10. A pharmaceutical composition comprising a compound of claim 1, or a pharmaceutically acceptable salt or a stereoisomer thereof, and at least one pharmaceutically acceptable carrier or excipient.
11. A method of inhibiting mutant EGFR, including but not limited to EGFR C797S, said method comprising administering to a patient a compound of claim 1, or a pharmaceutically acceptable salt or a stereoisomer thereof.
12. A method of treating an EGFR-driven cancer, said method comprising administering to a patient in need thereof a therapeutically effective amount of a compound of claim 1, or a pharmaceutically acceptable salt or a stereoisomer thereof.

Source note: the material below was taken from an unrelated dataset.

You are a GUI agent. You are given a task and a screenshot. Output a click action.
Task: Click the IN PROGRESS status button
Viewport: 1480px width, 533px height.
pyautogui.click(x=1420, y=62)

13. The method of claim 12, wherein the EGFR-driven cancer is characterized by the presence of one or more mutations selected from, but not limited to (i) C797S, (ii) both L858R and C797S, (iii) both C797S and T790M, (iv) L858R, T790M, and C797S, or (v) De119, T790M and C797S.
14. The method of claim 12, wherein the EGFR-driven cancer is colon cancer, gastric cancer, thyroid cancer, lung cancer, leukemia, pancreatic cancer, melanoma, multiple melanoma, brain cancer, renal cancer, prostate cancer, ovarian cancer or breast cancer.
15. The method of claim 12, wherein the EGFR-driven cancer is non-small-cell lung cancer.
16-20. (canceled)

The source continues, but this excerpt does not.